TASK GOAL » Your response should consist solely of the lines from the one containing "Hire Purchase (HP) [tab] (158, 422)" through the final line of the entries, repeated exactly.

────────────────

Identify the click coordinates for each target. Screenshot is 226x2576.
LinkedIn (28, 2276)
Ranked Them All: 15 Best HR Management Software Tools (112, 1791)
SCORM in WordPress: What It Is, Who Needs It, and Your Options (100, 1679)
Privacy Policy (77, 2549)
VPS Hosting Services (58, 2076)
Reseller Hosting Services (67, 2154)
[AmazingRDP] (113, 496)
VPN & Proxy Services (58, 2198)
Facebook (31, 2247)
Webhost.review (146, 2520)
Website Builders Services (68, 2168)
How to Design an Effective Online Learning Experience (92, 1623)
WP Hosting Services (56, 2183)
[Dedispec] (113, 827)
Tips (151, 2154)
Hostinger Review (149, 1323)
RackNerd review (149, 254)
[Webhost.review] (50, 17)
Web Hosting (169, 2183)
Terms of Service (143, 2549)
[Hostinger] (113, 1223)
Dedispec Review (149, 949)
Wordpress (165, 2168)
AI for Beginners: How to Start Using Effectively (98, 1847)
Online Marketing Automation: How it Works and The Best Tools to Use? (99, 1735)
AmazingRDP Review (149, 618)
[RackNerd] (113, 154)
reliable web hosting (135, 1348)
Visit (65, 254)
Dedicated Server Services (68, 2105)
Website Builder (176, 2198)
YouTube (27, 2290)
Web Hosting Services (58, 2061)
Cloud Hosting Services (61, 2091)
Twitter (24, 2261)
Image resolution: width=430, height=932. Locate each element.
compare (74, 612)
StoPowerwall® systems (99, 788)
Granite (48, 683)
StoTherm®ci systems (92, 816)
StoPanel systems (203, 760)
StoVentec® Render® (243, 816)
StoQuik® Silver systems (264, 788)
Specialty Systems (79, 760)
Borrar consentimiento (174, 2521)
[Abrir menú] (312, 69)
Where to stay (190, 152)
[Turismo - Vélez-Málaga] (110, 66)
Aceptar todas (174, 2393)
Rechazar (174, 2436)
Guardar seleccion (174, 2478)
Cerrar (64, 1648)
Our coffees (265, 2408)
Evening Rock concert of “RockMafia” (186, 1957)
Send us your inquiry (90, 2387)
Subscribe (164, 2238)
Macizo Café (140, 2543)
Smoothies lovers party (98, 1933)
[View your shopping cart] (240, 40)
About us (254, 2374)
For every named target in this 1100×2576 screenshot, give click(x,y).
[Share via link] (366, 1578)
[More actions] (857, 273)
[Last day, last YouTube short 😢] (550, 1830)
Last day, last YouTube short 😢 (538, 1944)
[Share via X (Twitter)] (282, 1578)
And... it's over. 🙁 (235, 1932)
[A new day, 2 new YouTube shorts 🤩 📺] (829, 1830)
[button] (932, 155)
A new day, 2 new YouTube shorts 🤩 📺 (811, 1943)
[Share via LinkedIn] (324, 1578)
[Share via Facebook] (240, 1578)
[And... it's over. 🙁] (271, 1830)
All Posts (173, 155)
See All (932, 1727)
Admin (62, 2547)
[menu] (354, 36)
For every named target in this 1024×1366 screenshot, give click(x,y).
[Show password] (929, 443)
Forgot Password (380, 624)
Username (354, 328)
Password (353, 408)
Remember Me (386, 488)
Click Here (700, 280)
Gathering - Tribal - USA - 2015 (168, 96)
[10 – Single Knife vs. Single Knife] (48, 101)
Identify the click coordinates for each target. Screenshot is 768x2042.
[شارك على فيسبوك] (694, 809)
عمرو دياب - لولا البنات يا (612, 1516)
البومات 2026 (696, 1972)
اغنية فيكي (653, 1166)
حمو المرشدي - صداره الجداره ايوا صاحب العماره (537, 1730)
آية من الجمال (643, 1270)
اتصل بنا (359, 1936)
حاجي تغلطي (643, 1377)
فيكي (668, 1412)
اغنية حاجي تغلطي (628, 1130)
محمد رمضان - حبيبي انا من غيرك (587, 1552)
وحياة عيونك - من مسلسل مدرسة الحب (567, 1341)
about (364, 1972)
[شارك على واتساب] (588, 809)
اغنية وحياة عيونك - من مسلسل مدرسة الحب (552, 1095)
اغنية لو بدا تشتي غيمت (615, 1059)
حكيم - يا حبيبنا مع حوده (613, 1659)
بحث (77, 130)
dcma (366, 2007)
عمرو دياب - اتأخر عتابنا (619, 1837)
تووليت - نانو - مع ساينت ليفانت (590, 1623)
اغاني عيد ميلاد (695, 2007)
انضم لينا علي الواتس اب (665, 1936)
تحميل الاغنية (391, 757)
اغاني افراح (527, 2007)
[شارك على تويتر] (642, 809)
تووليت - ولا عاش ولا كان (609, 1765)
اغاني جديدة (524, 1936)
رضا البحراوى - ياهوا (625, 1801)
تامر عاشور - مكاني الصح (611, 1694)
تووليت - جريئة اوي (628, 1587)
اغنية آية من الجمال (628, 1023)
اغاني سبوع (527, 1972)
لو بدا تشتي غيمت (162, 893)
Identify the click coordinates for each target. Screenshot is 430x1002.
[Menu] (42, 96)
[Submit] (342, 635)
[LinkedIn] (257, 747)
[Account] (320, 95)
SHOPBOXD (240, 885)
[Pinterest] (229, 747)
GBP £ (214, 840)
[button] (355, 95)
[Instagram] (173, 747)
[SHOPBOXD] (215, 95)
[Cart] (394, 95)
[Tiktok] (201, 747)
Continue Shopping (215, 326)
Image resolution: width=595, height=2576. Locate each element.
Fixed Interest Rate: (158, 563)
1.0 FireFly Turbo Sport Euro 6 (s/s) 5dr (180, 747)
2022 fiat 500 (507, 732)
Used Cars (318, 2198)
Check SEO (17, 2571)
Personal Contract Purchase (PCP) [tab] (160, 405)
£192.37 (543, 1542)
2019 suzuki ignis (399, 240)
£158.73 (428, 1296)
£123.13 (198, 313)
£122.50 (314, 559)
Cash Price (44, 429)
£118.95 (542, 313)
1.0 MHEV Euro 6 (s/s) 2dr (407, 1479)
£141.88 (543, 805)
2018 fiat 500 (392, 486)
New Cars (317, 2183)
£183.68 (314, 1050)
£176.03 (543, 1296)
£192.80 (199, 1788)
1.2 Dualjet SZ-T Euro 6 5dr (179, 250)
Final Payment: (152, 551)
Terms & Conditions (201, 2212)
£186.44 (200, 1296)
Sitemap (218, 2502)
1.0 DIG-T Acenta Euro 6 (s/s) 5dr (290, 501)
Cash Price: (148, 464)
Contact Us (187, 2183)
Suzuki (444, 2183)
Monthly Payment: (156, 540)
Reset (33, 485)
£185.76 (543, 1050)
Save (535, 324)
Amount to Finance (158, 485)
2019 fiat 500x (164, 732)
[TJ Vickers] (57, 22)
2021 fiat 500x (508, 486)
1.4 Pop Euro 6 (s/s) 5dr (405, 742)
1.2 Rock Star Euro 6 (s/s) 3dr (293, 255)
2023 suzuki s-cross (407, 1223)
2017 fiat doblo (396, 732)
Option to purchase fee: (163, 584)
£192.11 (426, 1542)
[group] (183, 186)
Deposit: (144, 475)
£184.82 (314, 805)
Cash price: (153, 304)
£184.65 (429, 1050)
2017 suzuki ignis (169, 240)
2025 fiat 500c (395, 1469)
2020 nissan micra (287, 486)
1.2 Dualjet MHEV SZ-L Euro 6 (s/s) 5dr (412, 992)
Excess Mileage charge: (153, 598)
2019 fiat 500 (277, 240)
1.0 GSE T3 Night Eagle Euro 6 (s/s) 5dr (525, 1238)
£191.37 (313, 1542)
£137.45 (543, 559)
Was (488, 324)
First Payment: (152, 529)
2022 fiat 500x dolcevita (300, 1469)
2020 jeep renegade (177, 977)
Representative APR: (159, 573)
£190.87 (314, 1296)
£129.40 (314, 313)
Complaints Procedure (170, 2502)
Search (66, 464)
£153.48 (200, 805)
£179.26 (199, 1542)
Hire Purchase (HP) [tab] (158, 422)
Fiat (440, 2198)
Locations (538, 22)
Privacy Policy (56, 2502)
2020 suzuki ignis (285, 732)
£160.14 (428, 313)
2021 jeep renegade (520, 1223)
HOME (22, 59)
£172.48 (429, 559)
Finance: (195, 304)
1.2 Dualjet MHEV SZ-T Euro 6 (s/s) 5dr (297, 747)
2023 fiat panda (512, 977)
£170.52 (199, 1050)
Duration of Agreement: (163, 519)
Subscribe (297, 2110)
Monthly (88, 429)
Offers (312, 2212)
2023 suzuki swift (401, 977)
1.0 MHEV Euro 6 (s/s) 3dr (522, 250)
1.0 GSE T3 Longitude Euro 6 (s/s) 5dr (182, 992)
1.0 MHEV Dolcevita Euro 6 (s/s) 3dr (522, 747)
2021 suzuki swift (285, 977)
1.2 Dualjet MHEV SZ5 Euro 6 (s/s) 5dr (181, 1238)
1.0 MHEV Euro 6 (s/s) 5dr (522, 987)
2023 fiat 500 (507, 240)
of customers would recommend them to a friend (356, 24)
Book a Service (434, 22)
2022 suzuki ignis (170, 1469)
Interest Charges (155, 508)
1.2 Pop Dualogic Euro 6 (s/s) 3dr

────────────────

WRITTEN RESPONSE »
Hire Purchase (HP) [tab] (158, 422)
Fiat (440, 2198)
Locations (538, 22)
Privacy Policy (56, 2502)
2020 suzuki ignis (285, 732)
£160.14 (428, 313)
2021 jeep renegade (520, 1223)
HOME (22, 59)
£172.48 (429, 559)
Finance: (195, 304)
1.2 Dualjet MHEV SZ-T Euro 6 (s/s) 5dr (297, 747)
2023 fiat panda (512, 977)
£170.52 (199, 1050)
Duration of Agreement: (163, 519)
Subscribe (297, 2110)
Monthly (88, 429)
Offers (312, 2212)
2023 suzuki swift (401, 977)
1.0 MHEV Euro 6 (s/s) 3dr (522, 250)
1.0 GSE T3 Longitude Euro 6 (s/s) 5dr (182, 992)
1.0 MHEV Dolcevita Euro 6 (s/s) 3dr (522, 747)
2021 suzuki swift (285, 977)
1.2 Dualjet MHEV SZ5 Euro 6 (s/s) 5dr (181, 1238)
1.0 MHEV Euro 6 (s/s) 5dr (522, 987)
2023 fiat 500 (507, 240)
of customers would recommend them to a friend (356, 24)
Book a Service (434, 22)
2022 suzuki ignis (170, 1469)
Interest Charges (155, 508)
1.2 Pop Dualogic Euro 6 (s/s) 3dr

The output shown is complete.